What is expected
Could you reproduce the items below with every "At what coordinates should I click to accomplish" changed to "Where should I click to accomplish" and nothing else altered?

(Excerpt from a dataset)
--

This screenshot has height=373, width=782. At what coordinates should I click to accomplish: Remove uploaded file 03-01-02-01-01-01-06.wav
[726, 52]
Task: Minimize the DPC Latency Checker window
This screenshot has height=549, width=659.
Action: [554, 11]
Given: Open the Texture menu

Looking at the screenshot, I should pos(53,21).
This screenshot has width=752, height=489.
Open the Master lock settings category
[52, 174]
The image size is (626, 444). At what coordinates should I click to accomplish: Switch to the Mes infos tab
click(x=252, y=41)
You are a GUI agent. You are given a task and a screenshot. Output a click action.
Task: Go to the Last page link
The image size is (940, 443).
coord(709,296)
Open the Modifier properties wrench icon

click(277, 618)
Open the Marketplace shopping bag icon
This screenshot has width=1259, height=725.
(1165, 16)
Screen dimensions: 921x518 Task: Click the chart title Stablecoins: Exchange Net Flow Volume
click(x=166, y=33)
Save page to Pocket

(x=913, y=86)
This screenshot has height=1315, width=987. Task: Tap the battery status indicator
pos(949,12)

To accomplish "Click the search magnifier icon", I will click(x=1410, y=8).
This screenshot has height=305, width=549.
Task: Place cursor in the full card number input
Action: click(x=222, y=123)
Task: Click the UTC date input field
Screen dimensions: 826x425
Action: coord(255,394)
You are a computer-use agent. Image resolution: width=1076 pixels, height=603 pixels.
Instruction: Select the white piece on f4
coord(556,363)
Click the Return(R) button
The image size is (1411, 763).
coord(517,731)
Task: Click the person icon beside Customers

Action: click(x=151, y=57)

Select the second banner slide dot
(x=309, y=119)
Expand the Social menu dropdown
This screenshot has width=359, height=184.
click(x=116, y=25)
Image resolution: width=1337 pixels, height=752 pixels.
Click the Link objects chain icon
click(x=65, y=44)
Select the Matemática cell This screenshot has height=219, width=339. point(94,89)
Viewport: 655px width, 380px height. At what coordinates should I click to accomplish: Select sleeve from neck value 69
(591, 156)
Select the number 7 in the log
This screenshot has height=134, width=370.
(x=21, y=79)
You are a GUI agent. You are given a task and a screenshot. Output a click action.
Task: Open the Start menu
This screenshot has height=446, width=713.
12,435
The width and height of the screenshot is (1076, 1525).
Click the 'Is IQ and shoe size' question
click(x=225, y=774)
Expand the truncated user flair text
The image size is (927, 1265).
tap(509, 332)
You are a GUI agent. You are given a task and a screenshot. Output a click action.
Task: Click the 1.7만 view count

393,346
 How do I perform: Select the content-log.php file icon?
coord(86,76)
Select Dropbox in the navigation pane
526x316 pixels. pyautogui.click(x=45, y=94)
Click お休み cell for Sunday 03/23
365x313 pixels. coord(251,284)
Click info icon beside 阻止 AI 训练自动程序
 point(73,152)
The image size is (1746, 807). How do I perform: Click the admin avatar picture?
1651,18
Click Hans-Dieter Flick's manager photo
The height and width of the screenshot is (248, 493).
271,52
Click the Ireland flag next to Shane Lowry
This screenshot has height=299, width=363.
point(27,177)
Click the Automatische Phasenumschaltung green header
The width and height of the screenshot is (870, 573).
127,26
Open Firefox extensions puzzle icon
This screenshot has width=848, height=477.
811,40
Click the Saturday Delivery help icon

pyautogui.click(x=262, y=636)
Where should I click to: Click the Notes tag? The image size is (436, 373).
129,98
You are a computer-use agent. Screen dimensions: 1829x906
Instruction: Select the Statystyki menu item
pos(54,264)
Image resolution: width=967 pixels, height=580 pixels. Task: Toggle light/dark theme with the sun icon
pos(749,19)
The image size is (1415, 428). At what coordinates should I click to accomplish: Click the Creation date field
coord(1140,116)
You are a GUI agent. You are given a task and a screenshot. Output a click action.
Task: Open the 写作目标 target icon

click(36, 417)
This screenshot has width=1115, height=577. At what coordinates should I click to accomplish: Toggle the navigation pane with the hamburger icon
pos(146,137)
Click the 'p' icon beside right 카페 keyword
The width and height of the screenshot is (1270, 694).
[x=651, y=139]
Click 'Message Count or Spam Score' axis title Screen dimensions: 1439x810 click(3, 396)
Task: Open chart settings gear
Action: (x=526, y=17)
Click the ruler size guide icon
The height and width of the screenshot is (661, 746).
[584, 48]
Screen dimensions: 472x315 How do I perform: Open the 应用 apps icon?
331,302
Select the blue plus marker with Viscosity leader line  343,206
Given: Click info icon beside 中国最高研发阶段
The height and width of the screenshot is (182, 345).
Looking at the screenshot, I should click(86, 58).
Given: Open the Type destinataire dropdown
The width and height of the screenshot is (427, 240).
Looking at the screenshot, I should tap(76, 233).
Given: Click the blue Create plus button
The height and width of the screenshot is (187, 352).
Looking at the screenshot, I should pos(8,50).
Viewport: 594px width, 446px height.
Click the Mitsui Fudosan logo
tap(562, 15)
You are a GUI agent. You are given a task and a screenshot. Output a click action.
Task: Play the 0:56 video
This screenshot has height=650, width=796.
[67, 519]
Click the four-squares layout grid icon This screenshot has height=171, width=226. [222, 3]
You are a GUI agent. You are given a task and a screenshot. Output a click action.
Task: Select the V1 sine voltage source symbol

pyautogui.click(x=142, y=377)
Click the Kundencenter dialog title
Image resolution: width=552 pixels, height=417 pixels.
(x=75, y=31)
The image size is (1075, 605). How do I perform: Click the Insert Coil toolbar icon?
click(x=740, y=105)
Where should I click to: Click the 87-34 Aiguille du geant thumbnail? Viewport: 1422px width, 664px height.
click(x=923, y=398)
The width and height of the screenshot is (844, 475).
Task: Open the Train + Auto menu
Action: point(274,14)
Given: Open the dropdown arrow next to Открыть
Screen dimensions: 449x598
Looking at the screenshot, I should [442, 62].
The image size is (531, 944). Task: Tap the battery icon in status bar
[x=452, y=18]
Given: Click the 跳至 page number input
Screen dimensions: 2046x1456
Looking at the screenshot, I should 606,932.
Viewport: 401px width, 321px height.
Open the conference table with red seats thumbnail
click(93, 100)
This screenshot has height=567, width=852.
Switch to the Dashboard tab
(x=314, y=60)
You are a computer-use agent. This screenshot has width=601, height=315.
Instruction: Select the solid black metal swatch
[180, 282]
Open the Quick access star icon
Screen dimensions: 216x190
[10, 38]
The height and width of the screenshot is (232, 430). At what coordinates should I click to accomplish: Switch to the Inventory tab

--

Written response
This screenshot has height=373, width=782. Where should I click to accomplish: Remove uploaded file 03-01-02-01-01-01-06.wav
[726, 52]
Task: Minimize the DPC Latency Checker window
This screenshot has height=549, width=659.
Action: [554, 11]
Given: Open the Texture menu

Looking at the screenshot, I should pos(53,21).
This screenshot has width=752, height=489.
Open the Master lock settings category
[52, 174]
The image size is (626, 444). Where should I click to accomplish: Switch to the Mes infos tab
click(x=252, y=41)
You are a GUI agent. You are given a task and a screenshot. Output a click action.
Task: Go to the Last page link
The image size is (940, 443).
coord(709,296)
Open the Modifier properties wrench icon

click(277, 618)
Open the Marketplace shopping bag icon
This screenshot has width=1259, height=725.
(1165, 16)
Screen dimensions: 921x518 Task: Click the chart title Stablecoins: Exchange Net Flow Volume
click(x=166, y=33)
Save page to Pocket

(x=913, y=86)
This screenshot has height=1315, width=987. Task: Tap the battery status indicator
pos(949,12)

To accomplish "Click the search magnifier icon", I will click(x=1410, y=8).
This screenshot has height=305, width=549.
Task: Place cursor in the full card number input
Action: click(x=222, y=123)
Task: Click the UTC date input field
Screen dimensions: 826x425
Action: coord(255,394)
You are a computer-use agent. Image resolution: width=1076 pixels, height=603 pixels.
Instruction: Select the white piece on f4
coord(556,363)
Click the Return(R) button
The image size is (1411, 763).
coord(517,731)
Task: Click the person icon beside Customers

Action: click(x=151, y=57)

Select the second banner slide dot
(x=309, y=119)
Expand the Social menu dropdown
This screenshot has width=359, height=184.
click(x=116, y=25)
Image resolution: width=1337 pixels, height=752 pixels.
Click the Link objects chain icon
click(x=65, y=44)
Select the Matemática cell This screenshot has height=219, width=339. point(94,89)
Viewport: 655px width, 380px height. Where should I click to accomplish: Select sleeve from neck value 69
(591, 156)
Select the number 7 in the log
This screenshot has height=134, width=370.
(x=21, y=79)
You are a GUI agent. You are given a task and a screenshot. Output a click action.
Task: Open the Start menu
This screenshot has height=446, width=713.
12,435
The width and height of the screenshot is (1076, 1525).
Click the 'Is IQ and shoe size' question
click(x=225, y=774)
Expand the truncated user flair text
The image size is (927, 1265).
tap(509, 332)
You are a GUI agent. You are given a task and a screenshot. Output a click action.
Task: Click the 1.7만 view count

393,346
 How do I perform: Select the content-log.php file icon?
coord(86,76)
Select Dropbox in the navigation pane
526x316 pixels. pyautogui.click(x=45, y=94)
Click お休み cell for Sunday 03/23
365x313 pixels. coord(251,284)
Click info icon beside 阻止 AI 训练自动程序
 point(73,152)
The image size is (1746, 807). How do I perform: Click the admin avatar picture?
1651,18
Click Hans-Dieter Flick's manager photo
The height and width of the screenshot is (248, 493).
271,52
Click the Ireland flag next to Shane Lowry
This screenshot has height=299, width=363.
point(27,177)
Click the Automatische Phasenumschaltung green header
The width and height of the screenshot is (870, 573).
127,26
Open Firefox extensions puzzle icon
This screenshot has width=848, height=477.
811,40
Click the Saturday Delivery help icon

pyautogui.click(x=262, y=636)
Where should I click to: Click the Notes tag? The image size is (436, 373).
129,98
You are a computer-use agent. Screen dimensions: 1829x906
Instruction: Select the Statystyki menu item
pos(54,264)
Image resolution: width=967 pixels, height=580 pixels. Task: Toggle light/dark theme with the sun icon
pos(749,19)
The image size is (1415, 428). Where should I click to accomplish: Click the Creation date field
coord(1140,116)
You are a GUI agent. You are given a task and a screenshot. Output a click action.
Task: Open the 写作目标 target icon

click(36, 417)
This screenshot has width=1115, height=577. Where should I click to accomplish: Toggle the navigation pane with the hamburger icon
pos(146,137)
Click the 'p' icon beside right 카페 keyword
The width and height of the screenshot is (1270, 694).
[x=651, y=139]
Click 'Message Count or Spam Score' axis title Screen dimensions: 1439x810 click(3, 396)
Task: Open chart settings gear
Action: (x=526, y=17)
Click the ruler size guide icon
The height and width of the screenshot is (661, 746).
[584, 48]
Screen dimensions: 472x315 How do I perform: Open the 应用 apps icon?
331,302
Select the blue plus marker with Viscosity leader line  343,206
Given: Click info icon beside 中国最高研发阶段
The height and width of the screenshot is (182, 345).
Looking at the screenshot, I should click(86, 58).
Given: Open the Type destinataire dropdown
The width and height of the screenshot is (427, 240).
Looking at the screenshot, I should tap(76, 233).
Given: Click the blue Create plus button
The height and width of the screenshot is (187, 352).
Looking at the screenshot, I should pos(8,50).
Viewport: 594px width, 446px height.
Click the Mitsui Fudosan logo
tap(562, 15)
You are a GUI agent. You are given a task and a screenshot. Output a click action.
Task: Play the 0:56 video
This screenshot has height=650, width=796.
[67, 519]
Click the four-squares layout grid icon This screenshot has height=171, width=226. [222, 3]
You are a GUI agent. You are given a task and a screenshot. Output a click action.
Task: Select the V1 sine voltage source symbol

pyautogui.click(x=142, y=377)
Click the Kundencenter dialog title
Image resolution: width=552 pixels, height=417 pixels.
(x=75, y=31)
The image size is (1075, 605). How do I perform: Click the Insert Coil toolbar icon?
click(x=740, y=105)
Where should I click to: Click the 87-34 Aiguille du geant thumbnail? Viewport: 1422px width, 664px height.
click(x=923, y=398)
The width and height of the screenshot is (844, 475).
Task: Open the Train + Auto menu
Action: point(274,14)
Given: Open the dropdown arrow next to Открыть
Screen dimensions: 449x598
Looking at the screenshot, I should [442, 62].
The image size is (531, 944). Task: Tap the battery icon in status bar
[x=452, y=18]
Given: Click the 跳至 page number input
Screen dimensions: 2046x1456
Looking at the screenshot, I should 606,932.
Viewport: 401px width, 321px height.
Open the conference table with red seats thumbnail
click(93, 100)
This screenshot has height=567, width=852.
Switch to the Dashboard tab
(x=314, y=60)
You are a computer-use agent. This screenshot has width=601, height=315.
Instruction: Select the solid black metal swatch
[180, 282]
Open the Quick access star icon
Screen dimensions: 216x190
[10, 38]
The height and width of the screenshot is (232, 430). Where should I click to accomplish: Switch to the Inventory tab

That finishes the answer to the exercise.